### Trecho fornecido

┏━━

História das Psicoterapias e da Psicanálise/II/III
1) De 1882 a 1896 tinha sido um longo período de aprendizado e de assimilação das novas idéias nascidas de seus contatos com Breuer, Charcot e Bernheim, seus grandes mestres e suas descobertas marcavam, como veremos, os pontos de partida das linhas mestras de seu novo sistema psicoterapêutico. Agora, afastado Breuer do campo de tratamento dos histéricos, por razões pessoais, e tendo seguido rumos bem diversos seus outros mestres, Charcot e Bernheim, Freud ficou sozinho no campo da incipiente psicoterapia.
De fato, a perda da colaboração do Mestre Breuer coincidiu ainda com a morte do seu próprio pai. Duplamente órfão agora, Freud isola-se voluntariamente e inicia um segundo período em sua vida de psicoterapeuta dedicado exclusivamente a novas experiências pessoais e a elaboração das primeiras teorias de seu original sistema. Foi certamente nesses anos, que se seguiram à morte de seu pai e à ruptura com Breuer, de 1897 a 1907, período qualificado por ele de "esplêndido isolamento" e no começo do período seguinte, que marca até o fim da I Guerra Mundial, quando estruturou e produziu as peças fundamentais da Psicanálise, às quais, posteriormente, muito pouco de essencial acrescentaram tanto ele como seus discípulos ortodoxos.
2) A partir de 1897, Freud fez cada vez mais sistemática a sua própria psicanálise, que ocasionalmente vinha praticando e que, aliás, nunca terminara. Foi nessa sua auto-análise, que pode estudar seus próprios complexos, constituindo fonte abundante de novas intuições e idéias teóricas. Com notável sinceridade e com coragem e honestidade invejável, qualidades estas que freqüentemente faltaram a outros pesquisadores, estudou em si próprio e nos seus pacientes os elementos básicos do comportamento humano. Apercebeu-se assim dos aspectos neuróticos de sua própria personalidade e da natureza afetiva dos laços que o prendiam a seu pai e a sua mãe. Pode dizer-se que o primeiro caso de Complexo de édipo estudado por Freud foi o seu próprio.Ao mesmo tempo fixara-se cada vez mais na importância da interpretação dos sonhos e da sexualidade infantil. Isto foi o primeiro passo de uma análise de seus próprios sonhos e o ponto de partida do livro que sempre considerou sua obra fundamental: A Interpretação dos Sonhos, publicado em 1899. Seguiram-se-lhe outras três obras fundamentais: A Psicopatologia da Vida Cotidiana, Três Ensaios Sobre a Teoria da Sexualidade, e Fragmentos de uma Análise de Histeria (o caso de Dora), de onde assenta suas idéias e teorias principais, que principiaram a fazê-lo famoso.

┗━━

### O pedido
Para cada afirmação a seguir, diga sim ou não conforme ela concorde ou não com o trecho fornecido, e cite literalmente as palavras do trecho que decidem a resposta.
1. Freud chamou o período de 1897 a 1907 de "esplêndido isolamento".
2. A Interpretação dos Sonhos foi publicada em 1905.
3. A perda da colaboração de Breuer coincidiu com a morte da mãe de Freud.

### Registros fornecidos

┏━━

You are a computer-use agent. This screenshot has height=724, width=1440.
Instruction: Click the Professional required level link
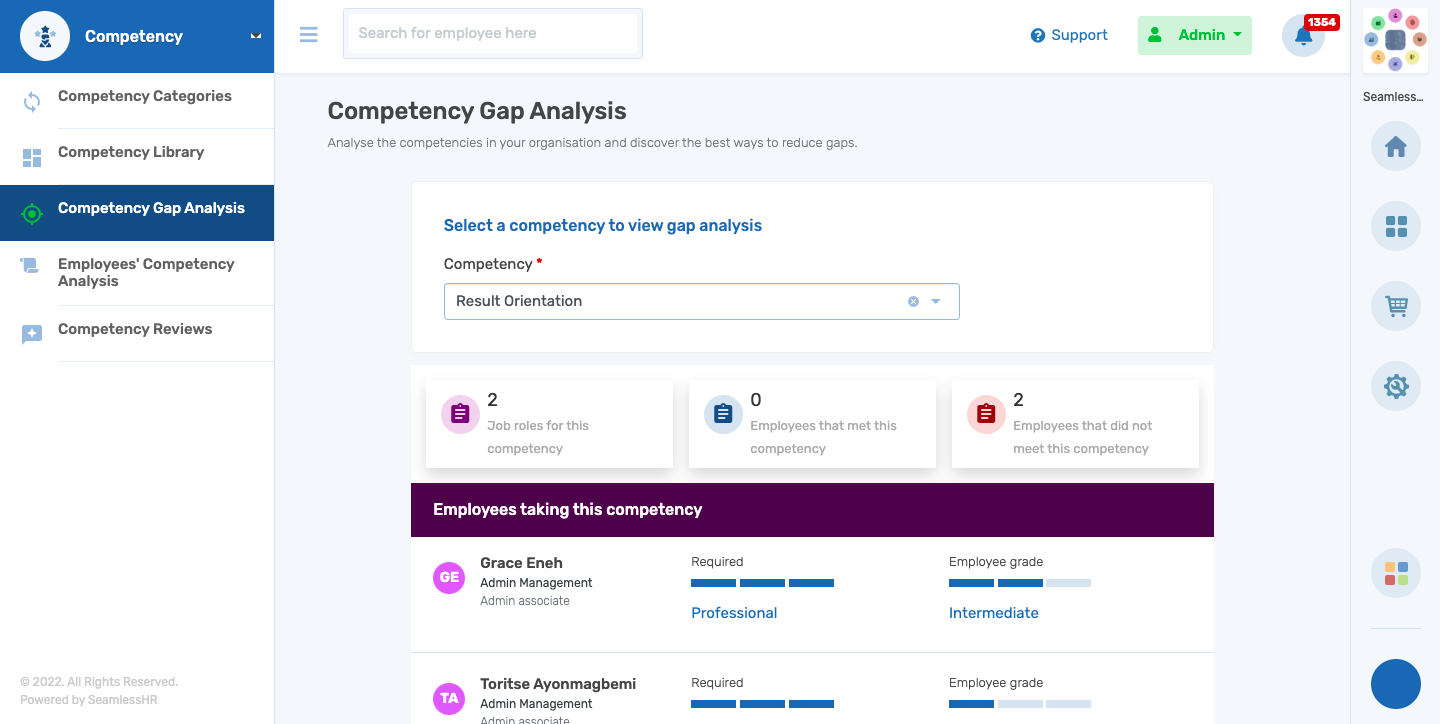click(x=734, y=613)
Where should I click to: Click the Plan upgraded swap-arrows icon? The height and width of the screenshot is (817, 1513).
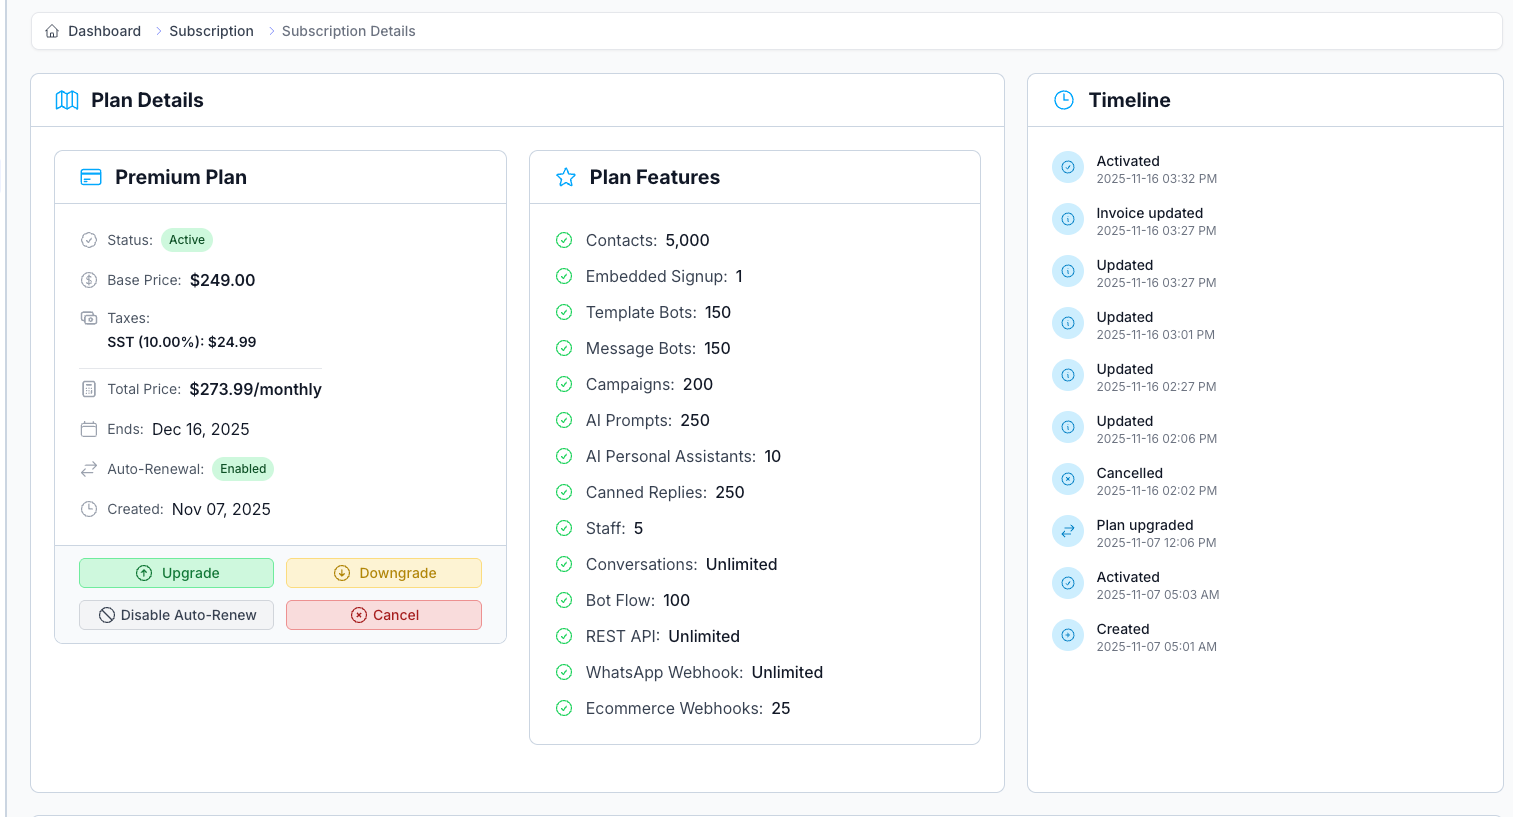click(x=1068, y=531)
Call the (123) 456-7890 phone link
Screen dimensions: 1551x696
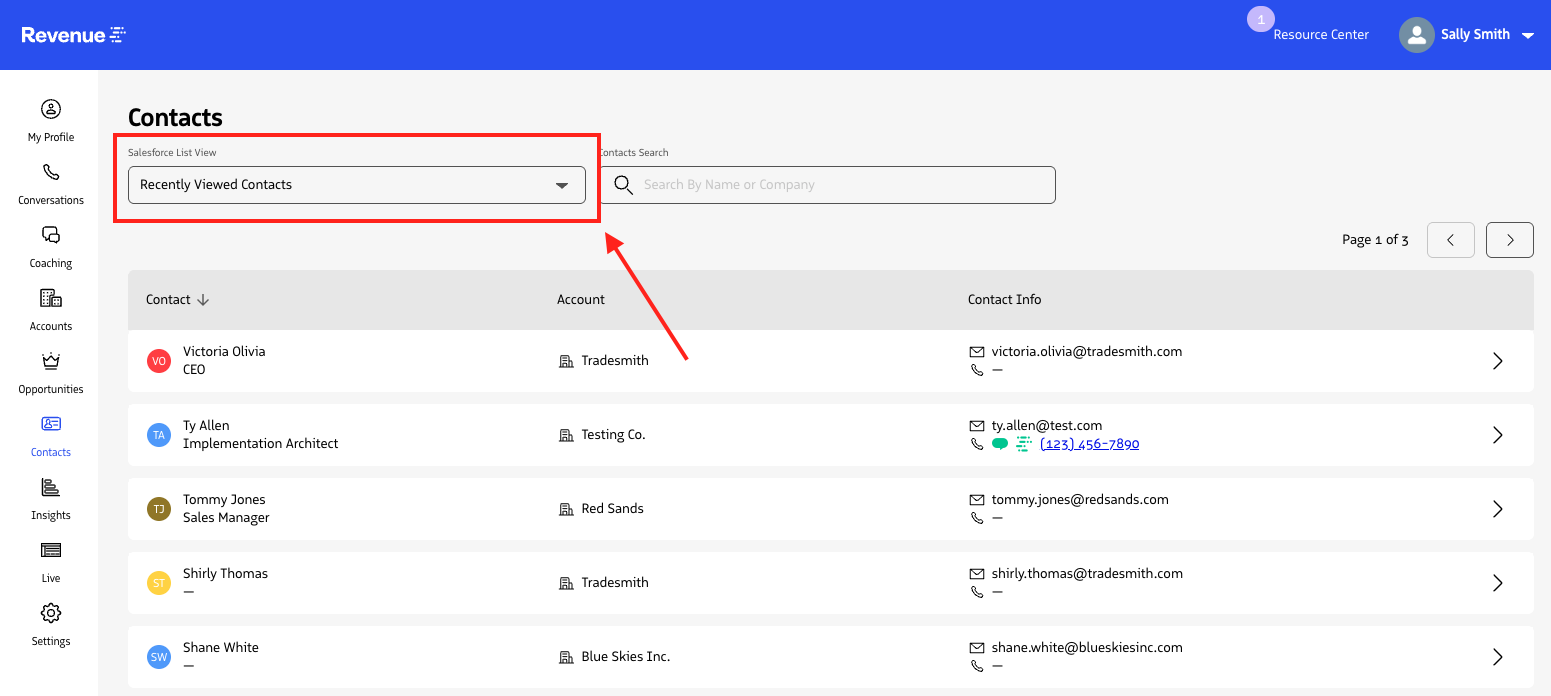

┗━━

### Resultado final
1. Sim: «de 1897 a 1907, período qualificado por ele de "esplêndido isolamento"».
2. Não: «A Interpretação dos Sonhos, publicado em 1899».
3. Não: «a perda da colaboração do Mestre Breuer coincidiu ainda com a morte do seu próprio pai».